2024 RT Amination Banner.gif

China Daily

Asia Pacific> Global Weekly> Content
Monday, November 11, 2019, 15:09
Uncharted territory
By Andrew Moody
Monday, November 11, 2019, 15:09 By Andrew Moody

(SONG CHEN / CHINA DAILY)

Peter Batey believes that if the United Kingdom leaves the European Union, there will be no subsequent compensatory boost to trade and investment between the nation and China.

The 61-year-old is the eminence grise of the British business community in China, having been in the country since the 1980s.

He is founder and chairman of Vermilion Partners, a strategic advisory firm which has advised on some major Chinese acquisitions in the UK, including that of West Bromwich Albion football club in 2016.

“Those who think there is any benefit in free trade deals are building castles in the sky. There is nothing about being a member of the European Union that stands in the way of the UK doing business in China,” he said.

Batey, who returned to China from the UK the same week the Oct 31 deadline for Brexit was further extended to Jan 31, has another distinction.

In the early 1980s, after graduating from Oxford University, he was political private secretary to former UK prime minister Edward Heath, who had major connections with China and took the UK into the then European Economic Community in 1973.

Batey said that many UK politicians who are strong advocates of Brexit know very little about trade or business.

“I don’t think they have any real idea at all. People like (former UK international trade secretary) Liam Fox promised we could have these wonderful trade deals with the rest of the world, but it was a lot of nonsense,” he said in his office at the China World Trade Center in Beijing’s central business district.

“Countries like China can’t give anything particularly special to the UK, because it knows it would have to immediately give the same to America and Europe. In terms of giving anything new to China, the UK is already as open to Chinese investment as it possibly can be.” 

Arguments for and against Brexit will be central to the UK general election on Dec 12, including the potential of new enhanced engagement with countries like China.

According to a September briefing paper from the House of Commons Library, China has become an increasingly important trading partner to the UK, as it has with many other countries over the past 20 years.

China is now the UK’s sixth-largest export market compared to its 26th in 1999, and the UK’s fourth-largest source of imports, compared to its 15th two decades ago. Overall, the UK had a trade deficit of 23.1 billion pounds (US$29.8 billion) with China but a surplus in services valued at 3.1 billion pounds.
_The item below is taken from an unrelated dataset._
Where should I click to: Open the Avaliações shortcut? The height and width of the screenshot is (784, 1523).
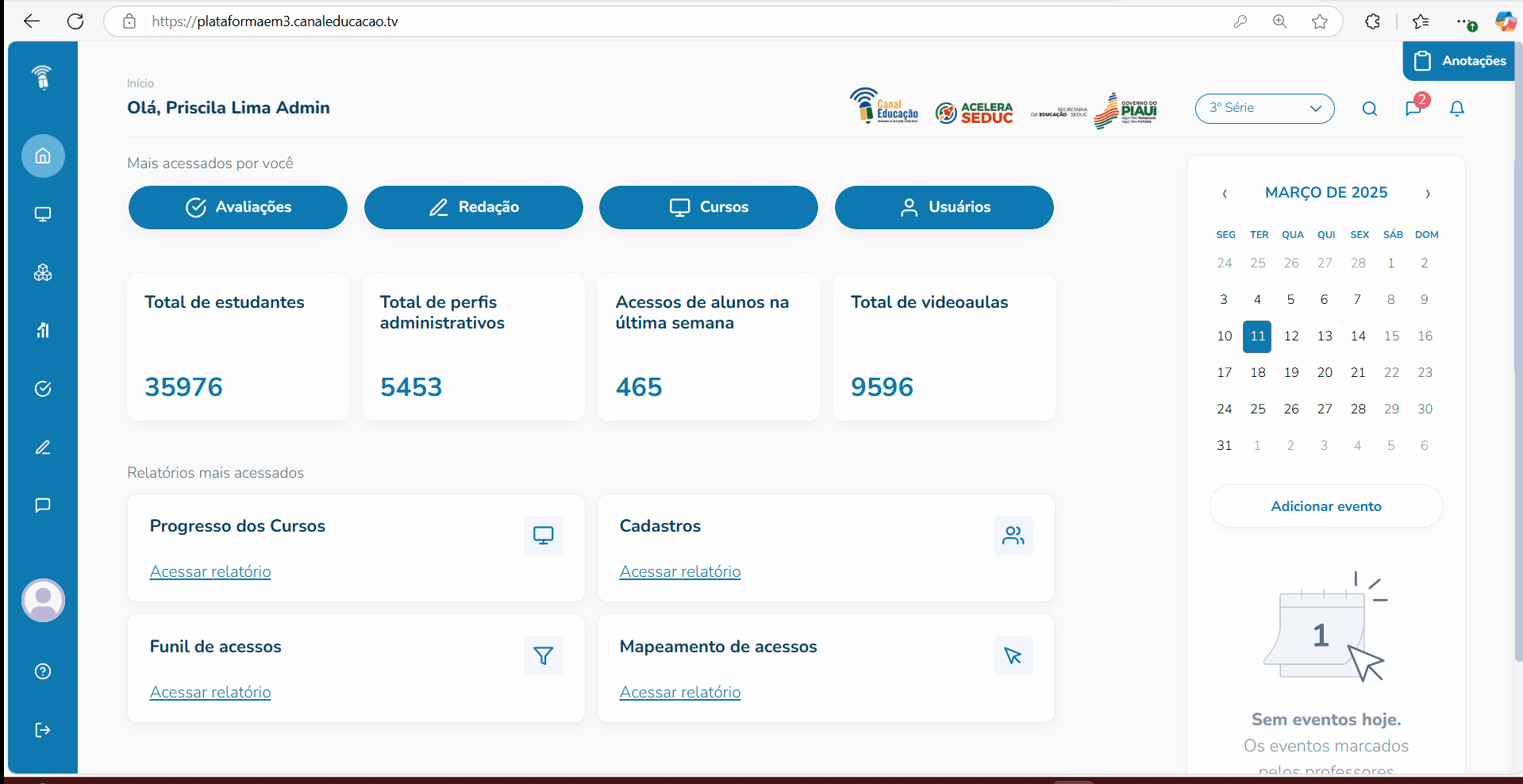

Pro-Brexit supporters are pictured in London on Nov 5 outside the Houses of Parliament on the final day of the lawmakers sitting before the start of the general election campaign. Arguments for and against Brexit will be central to the UK general election on Dec 12. (ALASTAIR GRANT / AP)

With the UK being the world’s largest exporter of services after the United States, many expect the sector to be the centerpiece of any China-UK trade deal, particularly in view of China’s ongoing trade friction with the US.

Unlike Batey, Chris Yang, chairman of the Hampton Group, a consultancy based in Beijing and London that enables business opportunities between both countries, said Brexit will present tremendous opportunities for boosting trade in services between the UK and China.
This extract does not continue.